DAVIS LOVE III: Well, I am going to earn over 2 million. I am going to finish a couple of million behind, too; so there is a lot of money out there now. I think we were all amazed when somebody would go over a million and now I am going to go over 23 million, and I am not even going to be second on the money list. Prize money is just mind-boggling. I know Tiger will be the all-time Leading-Money Winner and probably have only played for five years. Things are going to get distorted, I think, money-wise. They have been very distorted over the last ten years. I mean, I am probably the second all-time Leading-Money Winner, but I am not the second all-time best PGA TOUR player. So money is going to throw some funny things at you, numbers-wise and statistics-wise, I think, for the next few years until everything kind of balances out again. And, you know, if you look at it in money, I had a nice year. But look at it, I also didn't win a tournament.
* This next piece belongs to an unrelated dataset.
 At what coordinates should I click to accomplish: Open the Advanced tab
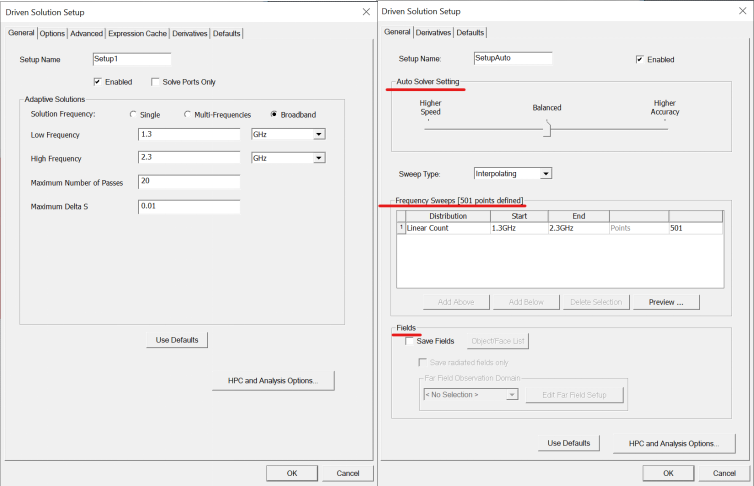[x=86, y=34]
Q. Davis, having been out here longer than Tiger, and knowing him pretty well, would you guess that as years go by, he is going to have any trouble motivating himself or knowing him, do you feel that that is not going to be a problem?

DAVIS LOVE III: I don't think it is going to be a problem. I rode with him back to Orlando Thursday night, and he just seems like he is very, very confident and very, very sure of himself; that he has gotten everything around him where he wants it. I think he knows what he has to do, and he is going to do it. There is no questions in his mind that -- I don't see him easing off at all. He is a hard worker and that -- he didn't get this far just on ability. He is a hard worker, and I think he has got a great work ethic from his dad, and he will continue -- he is a self-motivated kind of guy. I think he will continue that easily.

LEE PATTERSON: Anything else? Thank you, we appreciate your help this week.

End of FastScripts….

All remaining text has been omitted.